*TASK INPUTS*:
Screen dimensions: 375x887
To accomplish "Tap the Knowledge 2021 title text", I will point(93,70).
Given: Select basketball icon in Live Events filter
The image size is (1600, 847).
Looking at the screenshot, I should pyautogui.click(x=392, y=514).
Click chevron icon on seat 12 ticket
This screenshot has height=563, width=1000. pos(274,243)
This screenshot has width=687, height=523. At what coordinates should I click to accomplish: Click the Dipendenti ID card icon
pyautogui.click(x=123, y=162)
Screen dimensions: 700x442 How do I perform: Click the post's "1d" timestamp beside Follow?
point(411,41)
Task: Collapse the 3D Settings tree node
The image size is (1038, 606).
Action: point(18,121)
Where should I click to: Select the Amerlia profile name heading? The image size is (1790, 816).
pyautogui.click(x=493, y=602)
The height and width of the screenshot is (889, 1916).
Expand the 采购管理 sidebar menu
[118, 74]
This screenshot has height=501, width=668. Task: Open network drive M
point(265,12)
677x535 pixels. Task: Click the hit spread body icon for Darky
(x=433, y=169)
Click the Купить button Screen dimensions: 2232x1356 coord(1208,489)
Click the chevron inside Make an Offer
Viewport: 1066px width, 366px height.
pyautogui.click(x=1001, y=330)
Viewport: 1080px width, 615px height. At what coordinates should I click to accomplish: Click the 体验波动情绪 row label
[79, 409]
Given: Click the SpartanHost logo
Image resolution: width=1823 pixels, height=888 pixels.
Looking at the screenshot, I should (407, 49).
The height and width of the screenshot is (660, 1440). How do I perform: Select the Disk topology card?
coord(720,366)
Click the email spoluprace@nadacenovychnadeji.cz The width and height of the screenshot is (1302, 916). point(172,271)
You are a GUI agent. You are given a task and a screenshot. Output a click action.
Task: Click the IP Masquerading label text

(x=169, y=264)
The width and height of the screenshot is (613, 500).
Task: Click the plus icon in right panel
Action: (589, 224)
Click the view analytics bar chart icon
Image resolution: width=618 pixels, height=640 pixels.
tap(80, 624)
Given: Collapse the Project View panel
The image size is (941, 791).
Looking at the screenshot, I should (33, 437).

*TASK INSTRUCTIONS*:
Set down each record again, exactly as written.

*RESPONSE TO THIS EXERCISE*:
Screen dimensions: 375x887
To accomplish "Tap the Knowledge 2021 title text", I will point(93,70).
Given: Select basketball icon in Live Events filter
The image size is (1600, 847).
Looking at the screenshot, I should pyautogui.click(x=392, y=514).
Click chevron icon on seat 12 ticket
This screenshot has height=563, width=1000. pos(274,243)
This screenshot has width=687, height=523. At what coordinates should I click to accomplish: Click the Dipendenti ID card icon
pyautogui.click(x=123, y=162)
Screen dimensions: 700x442 How do I perform: Click the post's "1d" timestamp beside Follow?
point(411,41)
Task: Collapse the 3D Settings tree node
The image size is (1038, 606).
Action: point(18,121)
Where should I click to: Select the Amerlia profile name heading? The image size is (1790, 816).
pyautogui.click(x=493, y=602)
The height and width of the screenshot is (889, 1916).
Expand the 采购管理 sidebar menu
[118, 74]
This screenshot has height=501, width=668. Task: Open network drive M
point(265,12)
677x535 pixels. Task: Click the hit spread body icon for Darky
(x=433, y=169)
Click the Купить button Screen dimensions: 2232x1356 coord(1208,489)
Click the chevron inside Make an Offer
Viewport: 1066px width, 366px height.
pyautogui.click(x=1001, y=330)
Viewport: 1080px width, 615px height. At what coordinates should I click to accomplish: Click the 体验波动情绪 row label
[79, 409]
Given: Click the SpartanHost logo
Image resolution: width=1823 pixels, height=888 pixels.
Looking at the screenshot, I should (407, 49).
The height and width of the screenshot is (660, 1440). How do I perform: Select the Disk topology card?
coord(720,366)
Click the email spoluprace@nadacenovychnadeji.cz The width and height of the screenshot is (1302, 916). point(172,271)
You are a GUI agent. You are given a task and a screenshot. Output a click action.
Task: Click the IP Masquerading label text

(x=169, y=264)
The width and height of the screenshot is (613, 500).
Task: Click the plus icon in right panel
Action: (589, 224)
Click the view analytics bar chart icon
Image resolution: width=618 pixels, height=640 pixels.
tap(80, 624)
Given: Collapse the Project View panel
The image size is (941, 791).
Looking at the screenshot, I should (33, 437).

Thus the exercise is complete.